終戦の日と言えば猛暑のイメージがあるが、今年は違った。前日には九州や中国地方で線状降水帯が発生するなど全国的に傘マークが並び、珍しく肌寒さを感じる終戦の日となった。両陛下がお出ましになったころの都内では、一瞬小降りになったものの、傘は手離せない空模様だった。

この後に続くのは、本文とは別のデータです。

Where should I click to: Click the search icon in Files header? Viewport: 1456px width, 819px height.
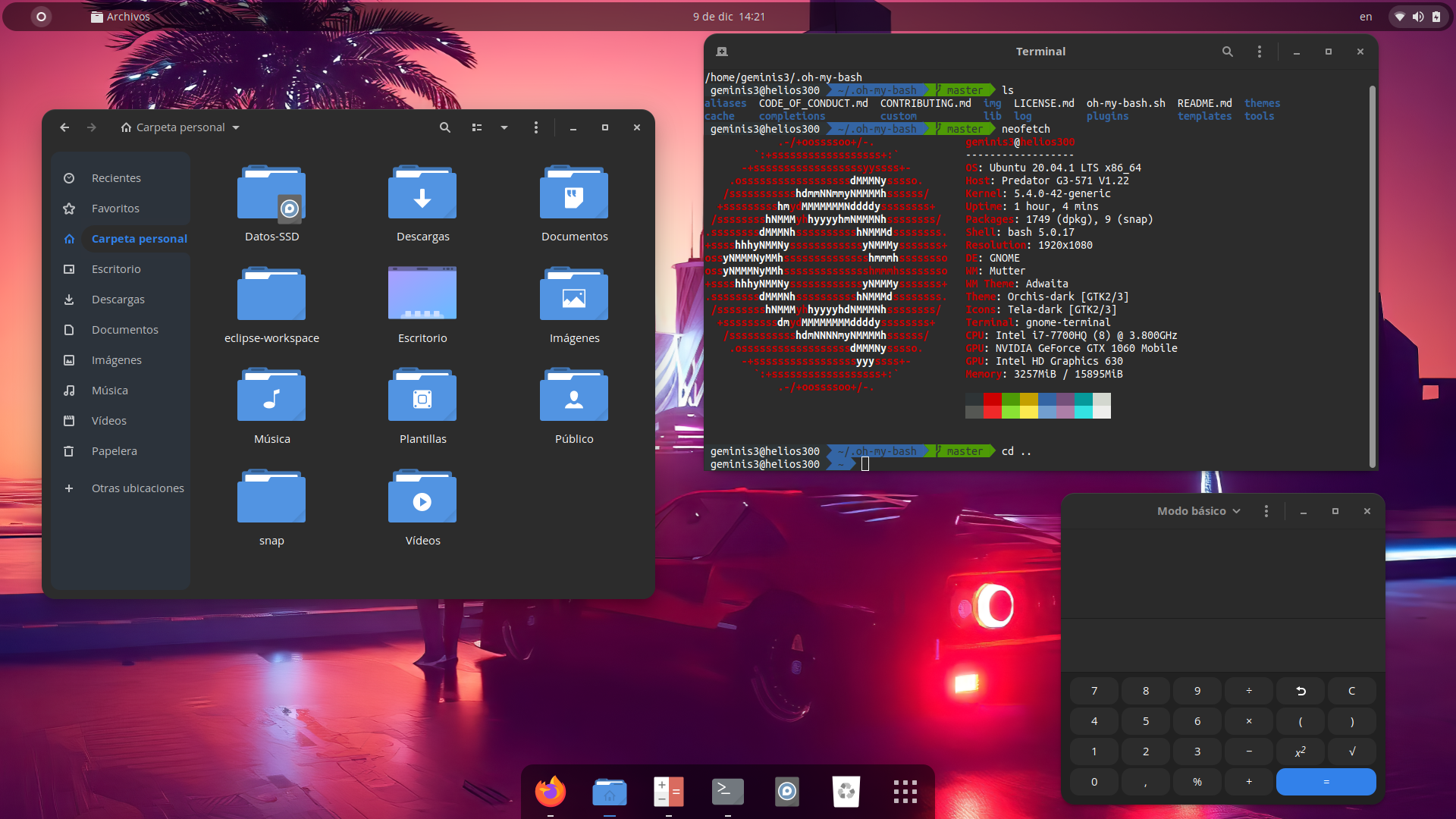click(x=445, y=127)
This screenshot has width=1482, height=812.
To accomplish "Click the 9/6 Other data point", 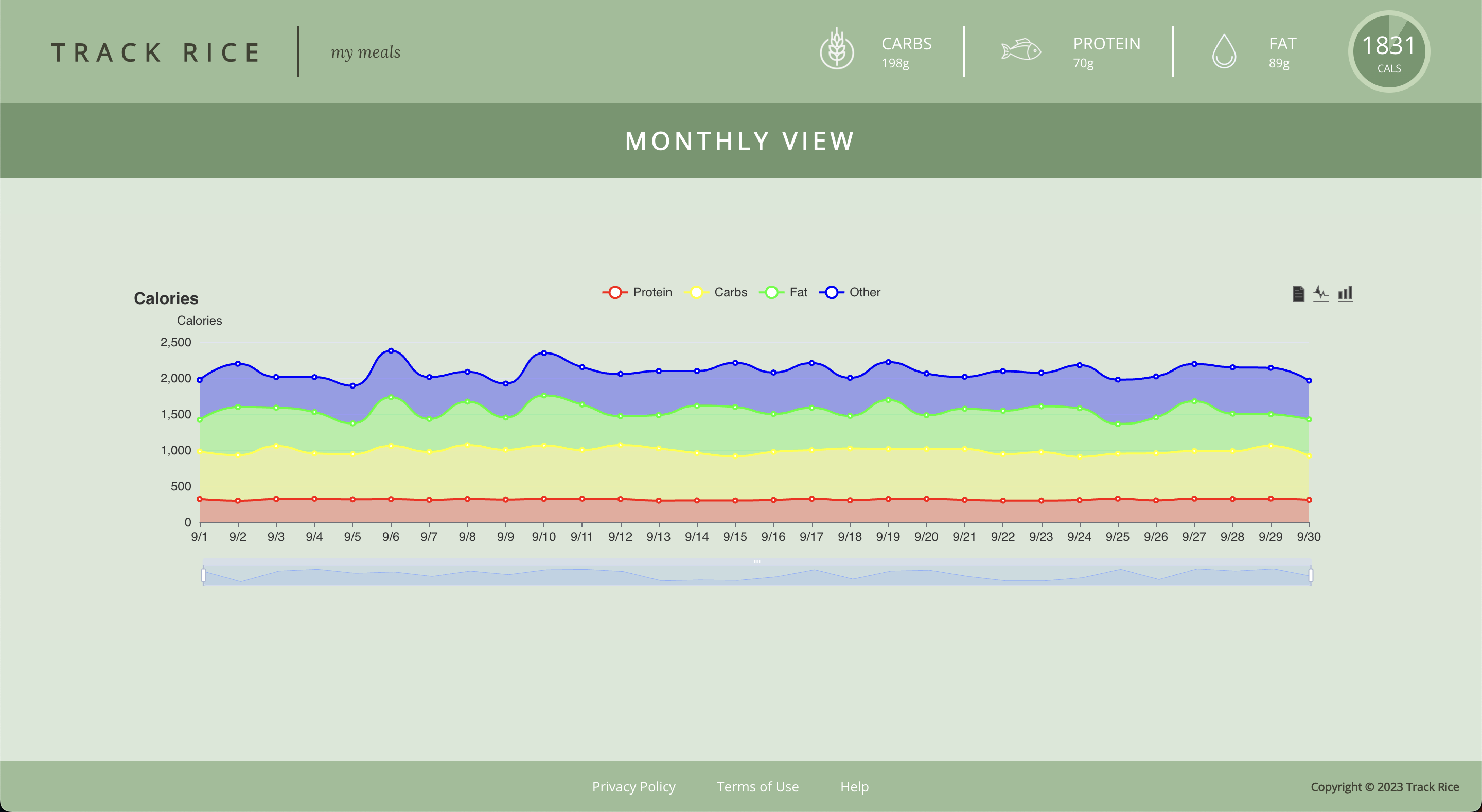I will [x=391, y=350].
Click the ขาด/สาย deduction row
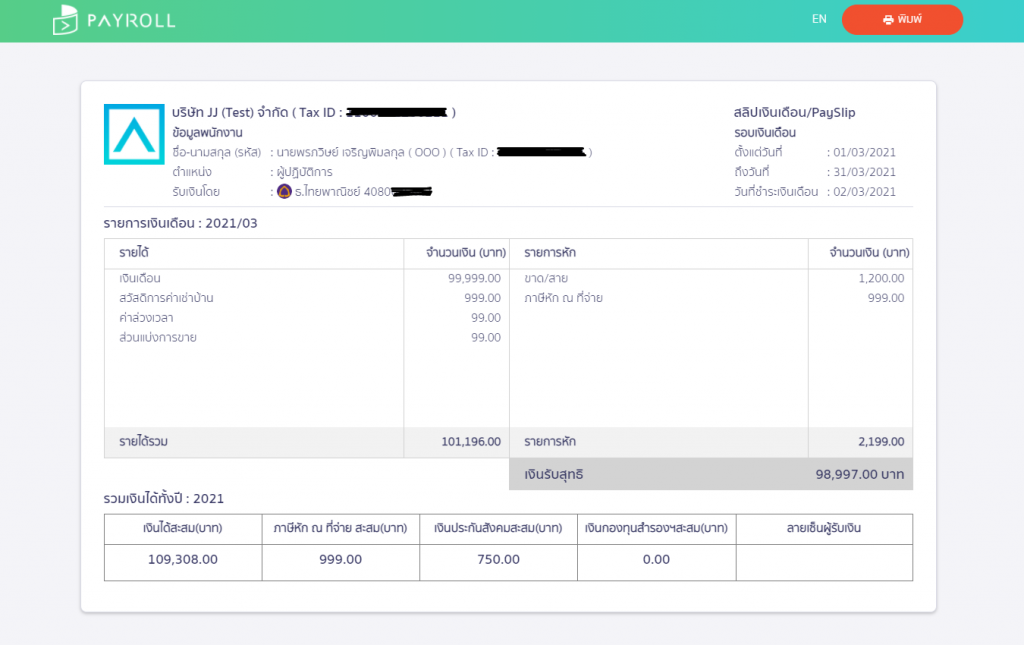1024x645 pixels. (546, 278)
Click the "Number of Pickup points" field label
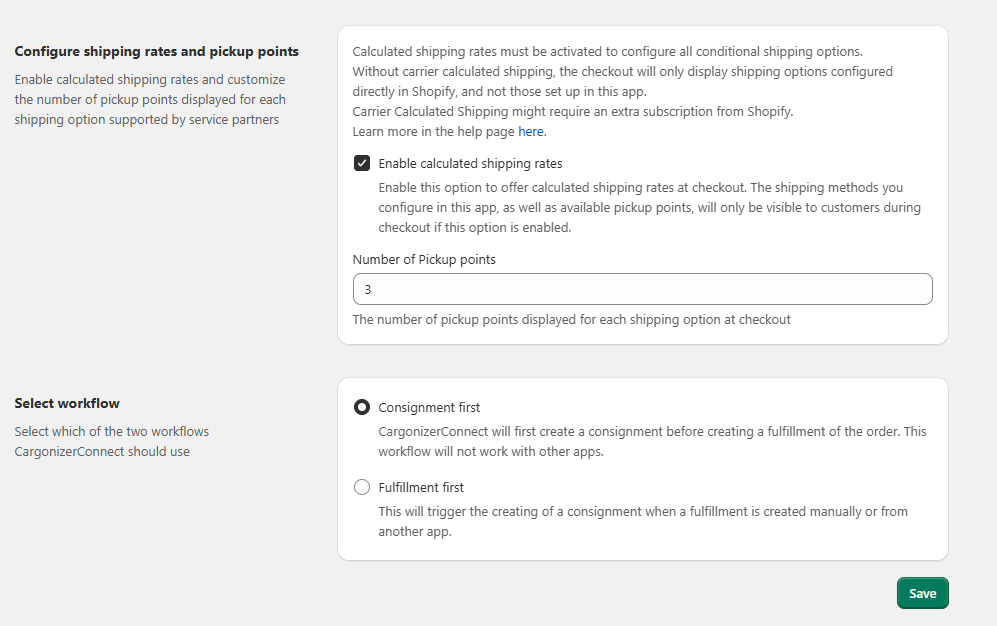 click(424, 259)
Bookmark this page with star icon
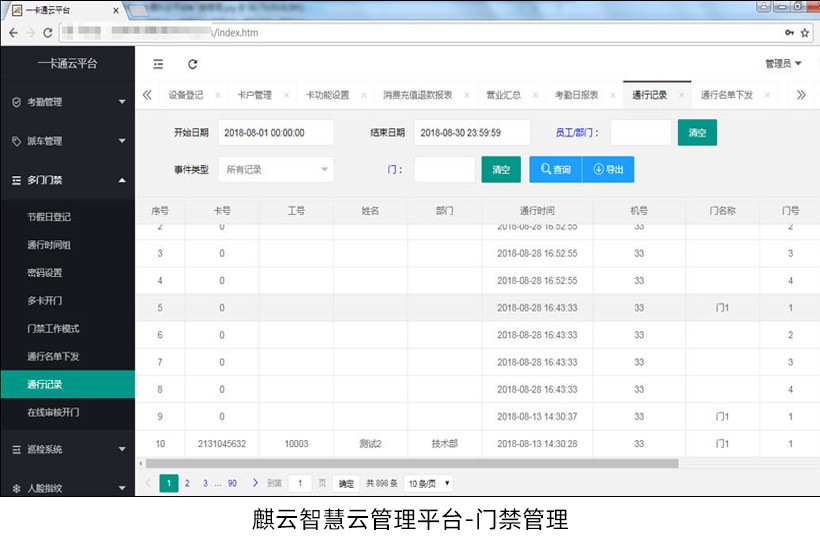 pyautogui.click(x=804, y=32)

「雨が降っていても陛下は車の窓を全開にして、右手をさっとあげてくださったんです。雅子さまは陛下のとなりで沿道にいる私たちのほうを身体ごと向いてくださいました。陛下と重ならない絶妙な位置に座られていたから、お顔がよく見えました」(武道館近くで両陛下の車列を見かけた人)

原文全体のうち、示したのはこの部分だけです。